**Problem details**
Only the lines that hold "icon" should be in the answer, each copied from the data below.

(Material for this exercise Opens)

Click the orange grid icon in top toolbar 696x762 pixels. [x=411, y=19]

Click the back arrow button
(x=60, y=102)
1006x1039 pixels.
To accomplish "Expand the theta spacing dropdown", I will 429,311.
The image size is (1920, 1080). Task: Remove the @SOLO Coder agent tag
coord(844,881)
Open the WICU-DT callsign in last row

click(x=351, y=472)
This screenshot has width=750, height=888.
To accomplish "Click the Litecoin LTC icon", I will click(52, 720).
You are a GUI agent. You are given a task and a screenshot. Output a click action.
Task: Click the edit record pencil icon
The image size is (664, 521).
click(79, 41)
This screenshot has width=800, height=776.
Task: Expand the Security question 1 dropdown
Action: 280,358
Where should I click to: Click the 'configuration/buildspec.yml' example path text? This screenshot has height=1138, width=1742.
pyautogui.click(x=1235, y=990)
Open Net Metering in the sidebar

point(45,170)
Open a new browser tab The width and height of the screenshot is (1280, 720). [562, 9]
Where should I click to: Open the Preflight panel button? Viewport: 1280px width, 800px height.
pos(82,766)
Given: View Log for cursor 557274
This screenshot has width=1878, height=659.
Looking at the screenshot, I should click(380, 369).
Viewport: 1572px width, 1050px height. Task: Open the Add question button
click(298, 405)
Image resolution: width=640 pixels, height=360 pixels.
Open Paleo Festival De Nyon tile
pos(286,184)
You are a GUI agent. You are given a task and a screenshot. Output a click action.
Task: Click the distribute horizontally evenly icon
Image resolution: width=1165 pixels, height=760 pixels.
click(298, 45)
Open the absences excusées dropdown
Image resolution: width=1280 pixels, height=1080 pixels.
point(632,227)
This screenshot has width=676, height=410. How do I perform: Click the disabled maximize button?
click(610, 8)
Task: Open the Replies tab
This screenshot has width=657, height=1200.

(Material for this exercise Closes)

**Response to the task**
Click the orange grid icon in top toolbar 696x762 pixels. [x=411, y=19]
To accomplish "Click the Litecoin LTC icon", I will click(52, 720).
Task: Click the edit record pencil icon
Task: Click the distribute horizontally evenly icon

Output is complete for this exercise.